Muriendo bajo la lluvia

Fotografía Herman Leonard

“La lluvia empapaba las medias arañadas de “carreras” que surcaban de un lado a otro sus piernas. Las gotas rebotaban sobre sus zapatos rojos de tacón al caer como paracaidistas suicidas desde la cornisa del edificio que alojaba el Red Harvest en sus entrañas. Era incapaz de precisar el tiempo que había pasado colocada tras inyectarse la dosis de heroína que necesitaba.

Fotografía Herman Leonard


En ese momento, Peta Divine tenía la sensación de caminar por un abismo de nubes. Su cuerpo se contrajo en un violento espasmo, pero no tuvo fuerzas suficientes para voltearse, y un fogonazo de vómito se escanció sobre su pecho. Aun así, no se movió. Se sentía agotada, abandonada a su suerte en la soledad de aquel callejón.
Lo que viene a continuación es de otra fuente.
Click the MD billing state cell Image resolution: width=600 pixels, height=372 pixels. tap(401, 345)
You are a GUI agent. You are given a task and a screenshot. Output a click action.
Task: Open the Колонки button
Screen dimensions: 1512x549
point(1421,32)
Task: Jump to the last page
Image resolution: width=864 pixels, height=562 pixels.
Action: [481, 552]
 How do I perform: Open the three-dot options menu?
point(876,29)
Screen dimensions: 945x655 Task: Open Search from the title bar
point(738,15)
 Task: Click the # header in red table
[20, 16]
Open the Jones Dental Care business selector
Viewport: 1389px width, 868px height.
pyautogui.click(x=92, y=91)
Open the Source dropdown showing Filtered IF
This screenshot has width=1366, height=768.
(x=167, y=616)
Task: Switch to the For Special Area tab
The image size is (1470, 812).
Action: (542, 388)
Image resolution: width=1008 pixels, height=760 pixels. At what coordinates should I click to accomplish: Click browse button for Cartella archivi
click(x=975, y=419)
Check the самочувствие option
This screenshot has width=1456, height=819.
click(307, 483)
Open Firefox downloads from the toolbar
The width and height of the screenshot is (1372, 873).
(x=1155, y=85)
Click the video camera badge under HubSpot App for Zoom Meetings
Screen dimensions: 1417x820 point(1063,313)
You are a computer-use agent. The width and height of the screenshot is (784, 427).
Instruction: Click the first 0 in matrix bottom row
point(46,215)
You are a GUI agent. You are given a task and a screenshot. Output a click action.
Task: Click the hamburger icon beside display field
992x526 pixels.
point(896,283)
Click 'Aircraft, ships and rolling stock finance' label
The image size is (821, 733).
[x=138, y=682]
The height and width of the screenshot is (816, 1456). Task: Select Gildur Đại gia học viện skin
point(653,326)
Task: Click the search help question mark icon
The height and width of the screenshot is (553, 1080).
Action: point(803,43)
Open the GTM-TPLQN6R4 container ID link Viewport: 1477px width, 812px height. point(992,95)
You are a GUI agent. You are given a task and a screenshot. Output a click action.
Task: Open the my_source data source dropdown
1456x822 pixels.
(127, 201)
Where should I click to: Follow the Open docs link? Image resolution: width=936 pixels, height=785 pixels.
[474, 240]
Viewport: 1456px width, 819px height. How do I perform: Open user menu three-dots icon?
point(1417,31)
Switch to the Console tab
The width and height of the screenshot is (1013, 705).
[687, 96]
La señorita Divine se reconoció en el
despojo humano en que se había convertido, reflejado en los charcos de la lluvia que moteaban el suelo. Sintió asco de sí misma, un asco más repugnante que el vómito que manchaba su blusa, y se maldijo en silencio por estar de vuelta otra vez en el infierno. Unas escaleras de incendios
se erguían sobre su cabeza a tres metros sobre el suelo, y la lluvia y la herrumbre de la vieja estructura se desangraban en un charco oxidado por debajo de ésta.

Fotografía Herman Leonard

Los párpados de Peta Divine comenzaban a despegarse cuando, de repente, algo cayó provocando un sordo estruendo sobre el aguazal que la enfrentaba, salpicándola en el vestido y en la mancha de vómito que estarcía su pecho. Peta Divine contempló el cuerpo de aquel hombre sin emoción, mientras escuchaba las gotas de la lluvia repicando en sus zapatos y sobre los restos mortales del señor Muriel Martle tendidos en el suelo, calientes, defenestrados. Luego consultó su reloj de pulsera y, muy
lentamente, consiguió ponerse en pie. Peta Divine pasó por delante del cadáver de Muriel Martle y de su charco de sangre sin mirarlos, como si en realidad uno y otro nunca hubiesen estado allí. Resopló al pensar en lo que todavía le esperaba esa noche. Peta abrió de nuevo la puerta trasera del bar y entró. Fue como morir un poco más. La música del interior le golpeó en la cara con el mástil de una guitarra. Muddy Waters. No puedes perder lo que nunca has tenido.

Fotografía Herman Leonard


Una grabación de 1966 en el auditorio de Fillmore. La gente bebía en la barra. Risoteaban. Gritaban. Nada más verla, Jack Hardy le hizo una seña con la cabeza. Ella suspiró largamente, casi sin amargura. Se abrió paso entre los borrachos que orbitaban en la barra y, unos segundos más tarde, cerró tras de sí la puerta de los retretes y contempló a Jack Hardy, su barriga oblonga corcoveando bajo los faldones de la camisa, y una erección resplandeciente y púrpura, apuntándola.